Они взялись за руки и стали произносить, сначала шепотом, проверяя свою неповоротливую память, потом немного увереннее, когда увидели, что все буквы как будто выстраиваются в ряд, потом вошли во вкус и закричали: «Алеф! Бет! Гимель! Далет!»
Потом и танцевать начали под только им понятный мотив, которого до них еще не слышали ни эти камни, ни Кинерет за тысячелетия своего существования. Служка синагоги выглянул проверить, откуда такой шум, и только головой покачал. Но друзьям было все равно. Их не пускают? Пусть не пускают! Молиться они не умеют? Пусть не умеют… И учиться тоже… Но буквы они знают? Знают! И танцевать под них могут! И этот танец, и эти буквы и будут их молитвой, а Отец Небесный в милосердии Своем уж сложит из их танцуемых букв настоящие молитвы.
— Давай по второму разу!
— Давай! Алеф! Бет! Гимель!
Неподалеку, в ашкеназской синагоге, начиналась служба Йом-Кипура, но святой ребе из Витебска не мог начать Коль-Нидрей. Он видел тем зрением, каким могут видеть лишь праведникам, что Врата Молитвы закрыты и Небеса не примут молитву. И вдруг почувствовал, что рядом с ними, совсем близко, есть кто-то, кто своим танцем, своим порывом открывает Небесные Врата.

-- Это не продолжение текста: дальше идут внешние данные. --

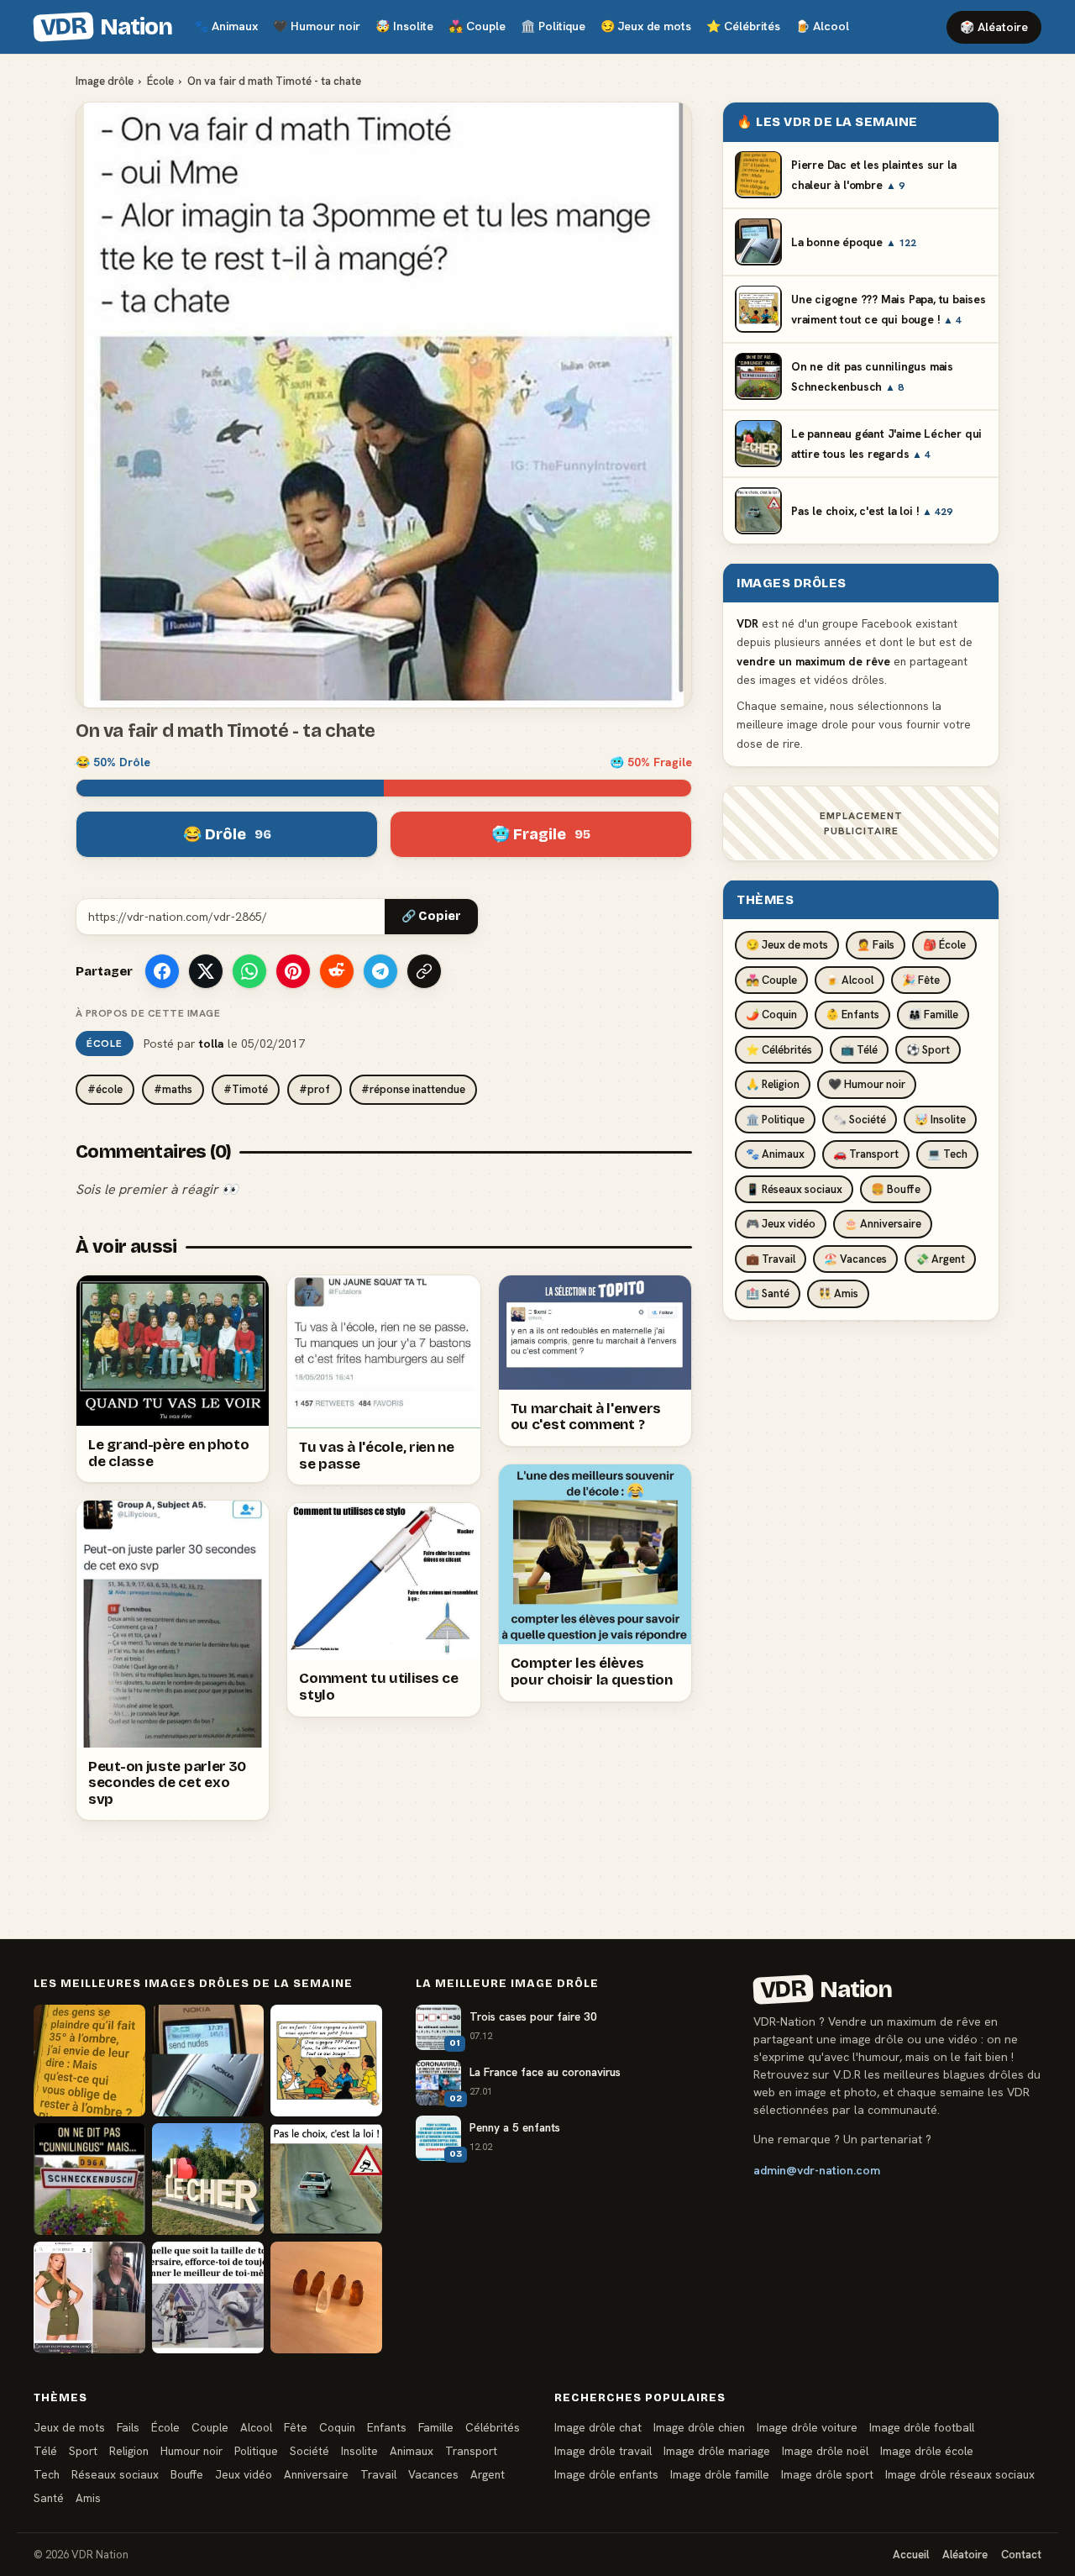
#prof (314, 1089)
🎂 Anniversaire (882, 1224)
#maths (173, 1089)
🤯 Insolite (940, 1119)
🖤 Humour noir (866, 1084)
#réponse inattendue (413, 1089)
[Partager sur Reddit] (336, 971)
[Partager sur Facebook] (162, 971)
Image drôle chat (598, 2427)
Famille (436, 2427)
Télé (45, 2450)
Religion (129, 2450)
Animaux (226, 26)
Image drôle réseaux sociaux (960, 2474)
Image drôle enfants (606, 2474)
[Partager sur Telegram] (380, 971)
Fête (295, 2427)
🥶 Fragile (540, 834)
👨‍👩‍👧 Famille (933, 1014)
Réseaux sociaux (115, 2474)
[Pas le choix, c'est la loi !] (326, 2179)
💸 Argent (940, 1258)
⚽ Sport (928, 1049)
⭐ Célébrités (779, 1049)
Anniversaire (316, 2474)
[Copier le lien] (424, 971)
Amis (88, 2497)
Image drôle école (926, 2450)
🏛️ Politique (775, 1119)
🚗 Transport (866, 1154)
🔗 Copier (431, 916)
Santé (49, 2497)
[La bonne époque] (208, 2060)
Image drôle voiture (807, 2427)
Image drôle (105, 81)
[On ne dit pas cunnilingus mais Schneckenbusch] (89, 2179)
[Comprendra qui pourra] (326, 2297)
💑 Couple (771, 979)
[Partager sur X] (205, 971)
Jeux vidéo (243, 2474)
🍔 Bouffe (895, 1188)
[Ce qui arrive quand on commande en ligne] (89, 2297)
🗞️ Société (859, 1119)
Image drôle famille (719, 2474)
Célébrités (743, 26)
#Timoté (245, 1089)
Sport (83, 2450)
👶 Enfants (852, 1014)
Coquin (337, 2427)
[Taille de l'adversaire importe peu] (208, 2297)
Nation (105, 26)
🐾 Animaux (775, 1154)
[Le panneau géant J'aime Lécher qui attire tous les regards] (208, 2179)
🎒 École (944, 945)
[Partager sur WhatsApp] (249, 971)
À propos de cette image (148, 1013)
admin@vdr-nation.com (816, 2170)
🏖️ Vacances (855, 1258)
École (160, 81)
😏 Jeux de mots (787, 945)
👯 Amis (838, 1293)
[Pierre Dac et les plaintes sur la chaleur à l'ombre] (89, 2060)
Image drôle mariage (716, 2450)
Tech (47, 2474)
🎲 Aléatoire (994, 26)
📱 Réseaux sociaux (794, 1188)
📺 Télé (859, 1049)
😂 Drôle (227, 834)
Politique (553, 26)
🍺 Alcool (849, 979)
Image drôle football (921, 2427)
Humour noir (316, 26)
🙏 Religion (773, 1084)
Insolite (404, 26)
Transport (471, 2450)
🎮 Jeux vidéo (780, 1224)
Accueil (911, 2554)
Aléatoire (965, 2554)
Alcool (822, 26)
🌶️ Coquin (771, 1014)
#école (105, 1089)
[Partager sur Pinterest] (293, 971)
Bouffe (186, 2474)
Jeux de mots (645, 26)
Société (309, 2450)
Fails (128, 2427)
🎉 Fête (921, 979)
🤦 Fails (875, 945)
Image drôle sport (827, 2474)
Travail (378, 2474)
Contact (1021, 2554)
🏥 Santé (767, 1293)
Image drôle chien (699, 2427)
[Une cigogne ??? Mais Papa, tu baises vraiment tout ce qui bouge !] (326, 2060)
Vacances (433, 2474)
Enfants (386, 2427)
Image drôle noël (825, 2450)
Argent (487, 2474)
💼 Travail (770, 1258)
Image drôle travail (603, 2450)
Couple (477, 26)
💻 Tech (947, 1154)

Он вскочил, выбежал из синагоги и присоединился к танцующим рыбакам, и они приняли его в свой круг, как будто так и надо. Как будто нет ничего удивительного или странного в том, чтобы прыгать во дворе синагоги и выкрикивать одну за другой буквы алфавита. Которые, поднимаясь вверх, слагались в зерна граната, зерна винограда, зерна мира, жизни и плодородия, поднимаясь выше ангелов и раскрывая врата Небес.